Background and history
The Artsruni's claimed descent from Sennacherib, King of Assyria (705 BC–681 BC).  Although it mirrors the Bagratuni claim of Davidic descent and the Mamikonian claim of descent from the royal Han Dynasty, it is usually interpreted as a piece of genealogical mythology. The origin of this claim is attributed to Moses of Chorene according to whom Sennacherib's sons fled to Armenia after murdering him and founded the clans of the Artsruni and Gnuni. Chorene in turn was in all likelihood inspired by Biblical tradition:

According to the genealogist and historian Cyril Toumanoff, as well as historian M. Chahin, the Artsruni family were an offshoot of the earlier Orontids, Professor James Russell proposed the idea that the Artsrunis derived their name from the Urartian word artsibini (eagle) which survived in Armenian as artsiv (արծիվ). Other scholars have suggested that this was actually an Armenian word that was loaned into Urartian. The eagle was a totemic animal for the Artsrunis and in a legend the progenitor of the Artsrunis is said to have been abandoned as a child but rescued by an eagle.

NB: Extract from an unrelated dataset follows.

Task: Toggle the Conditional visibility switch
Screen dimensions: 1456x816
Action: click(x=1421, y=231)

The first attested member of the family is thought to be Mithrobarzanes in 69 B.C, the viceroy of Tigranes the Great in Sophene. During the reign of the Arsacid family over Armenia (Arshakuni), the family ruled the princely estates of Greater and Lesser Aghbak in Vaspurakan, southeast of Lake Van, gradually annexing the surrounding territory.

In the middle of the 4th century the family was deposed. Chavash survived, and recovered power. In 369 the state was led by Merujan Artsruni who guided Persian troops to Armenia, exchanged Christianity for Mazdaism, and defeated the General (sparapet) Mamikonian. The latter recovered power soon after, however, and Merujan was killed.

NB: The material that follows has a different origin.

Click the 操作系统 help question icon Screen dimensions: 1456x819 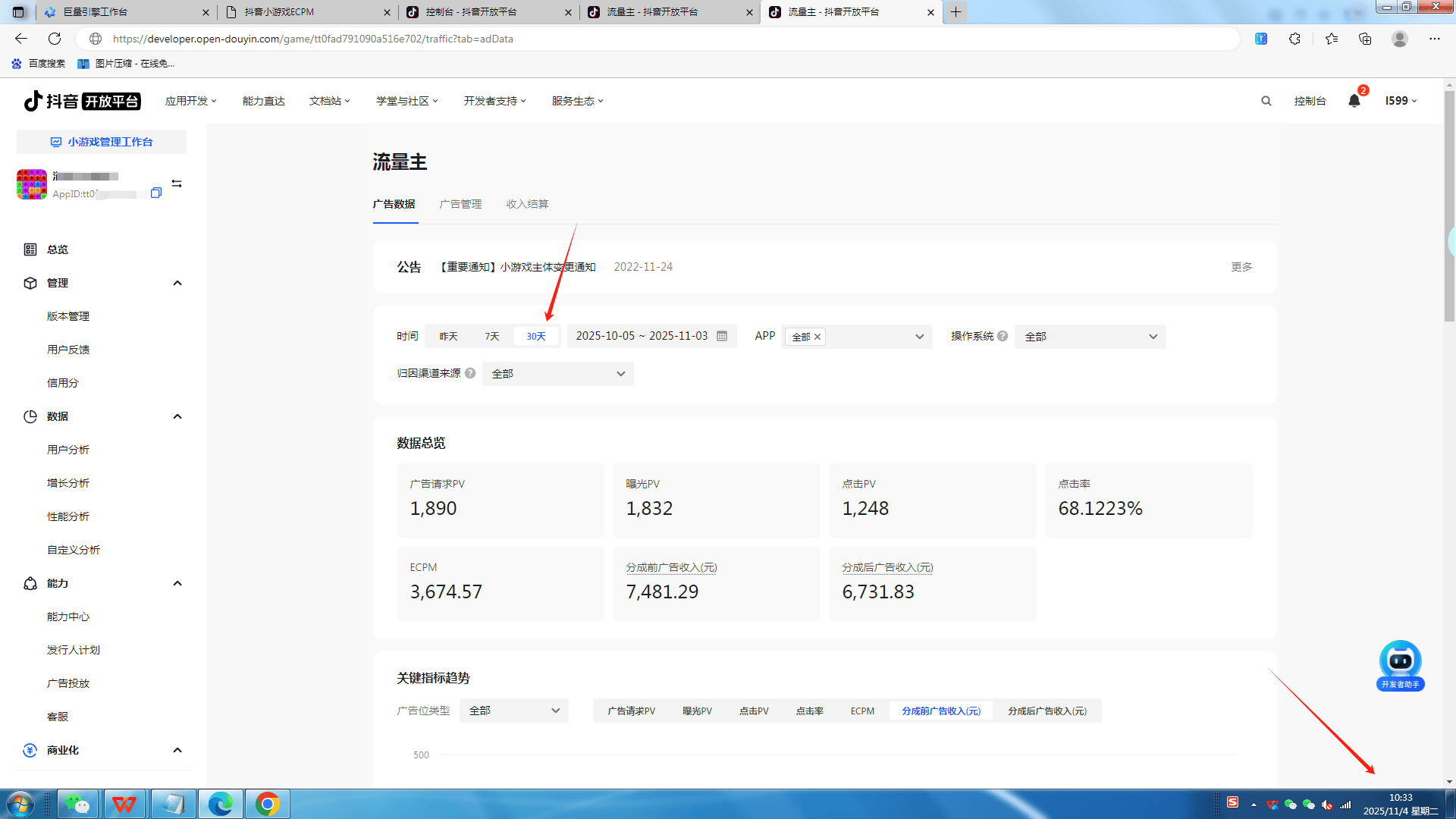pyautogui.click(x=1003, y=336)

Around 772 the Artsruni presided over the families of Amatuni, Rshtuni, Teruni of Dariunq (before a possession of the Bagratuni) and ruled the regions of Maku, Artaz, Great Zab Valley and Van river. In the same 8th century, the Bagratid dynasty, re-established the monarch of Armenia, and the Artsrunis were "among its most powerful vassals and rivals". When the territory of historical Armenia was, about a century later, succeeded by several subkingdoms (each of whom were rule by "lesser princes"), the area of Vaspurakan came to be ruled in by the Artsrunis, who, in 908, received their investiture from their Abbasid suzerains. Thus, Khatcḥik-Gagik II Artsruni was the first of the Artsrunis to rule Vaspurakan under Abbasid suzerainty.

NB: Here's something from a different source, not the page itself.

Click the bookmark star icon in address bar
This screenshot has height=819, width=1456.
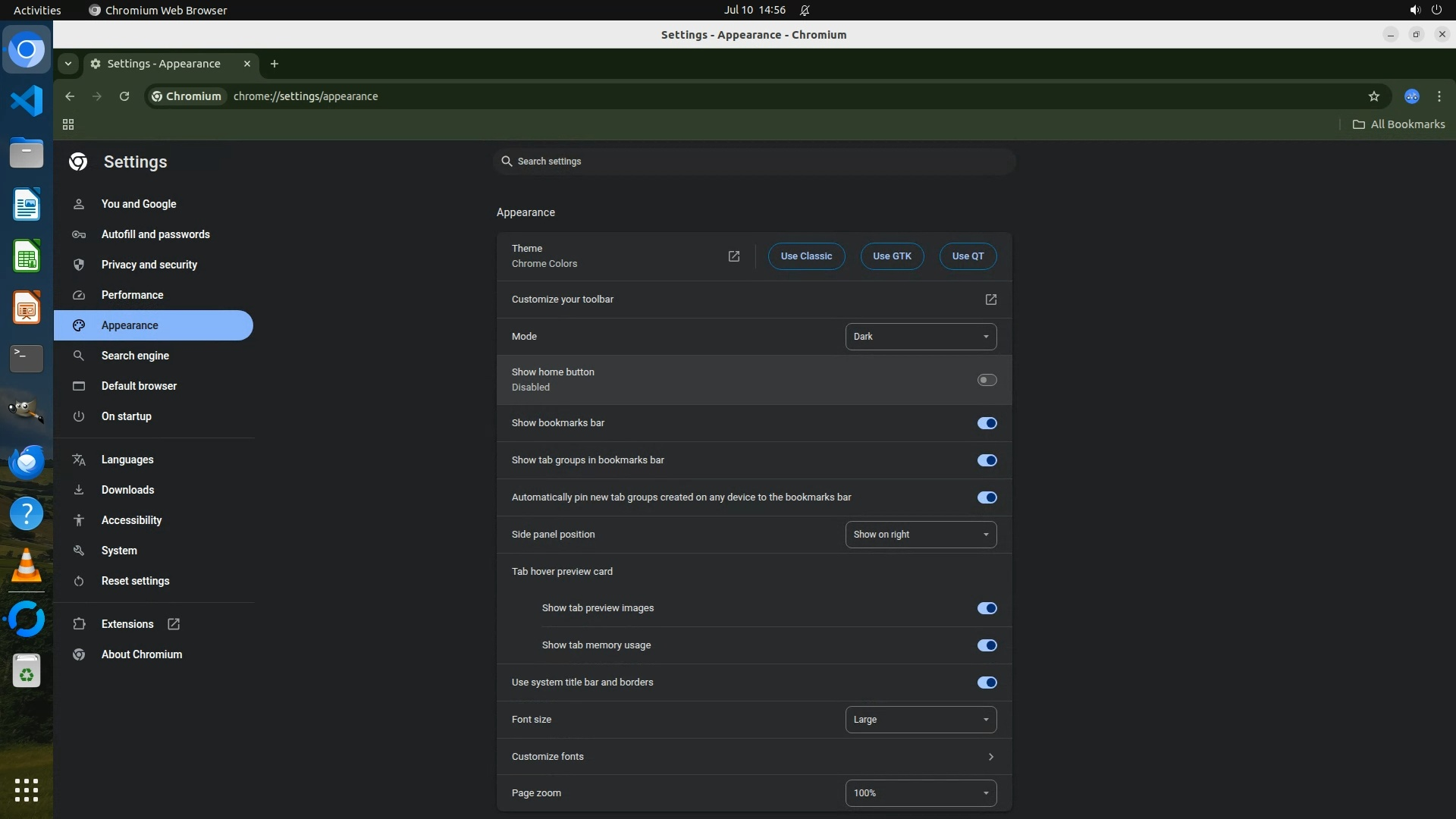pos(1373,96)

Gagik I of Vaspurakan claimed the title of "King of Armenia" from the Bagratuni Dynasty until his death in 936 or 943.

In the beginning of the 11th century, the Artsruni settled westwards in Cappadocia, retreating from eastern invaders. In 1021, Seneqerim-Hovhannes of Vaspurakan was given Sebaste, Evdokia, and possibly Amasia as fiefdom from the Byzantine emperor Basil II in return for his entire kingdom. He and 14,000 of his retainers settled in the Theme of Sebasteia, while the Kingdom of Vaspurakan became the Byzantine theme of Vasprakania, which lasted for fifty years until 1071.

Cultural legacy
The Artsrunis were patrons of the arts, which, as the Encyclopedia Iranica states, is evidenced in the "splendid tenth-century monuments of architecture and of fresco and miniature painting especially in the palace and the church of Akdamar". These two constructions were built on the order of Khachik Gagik II. Another example are the "literary productions", such as those by Thomas Artsruni (Tovma Artsruni) in the tenth century (the History of the House of Artsruni).

In popular culture
Umberto Eco introduced the character of Ardsruni, a nobleman and alchemist in Cilicia, in his fantastic novel Baudolino.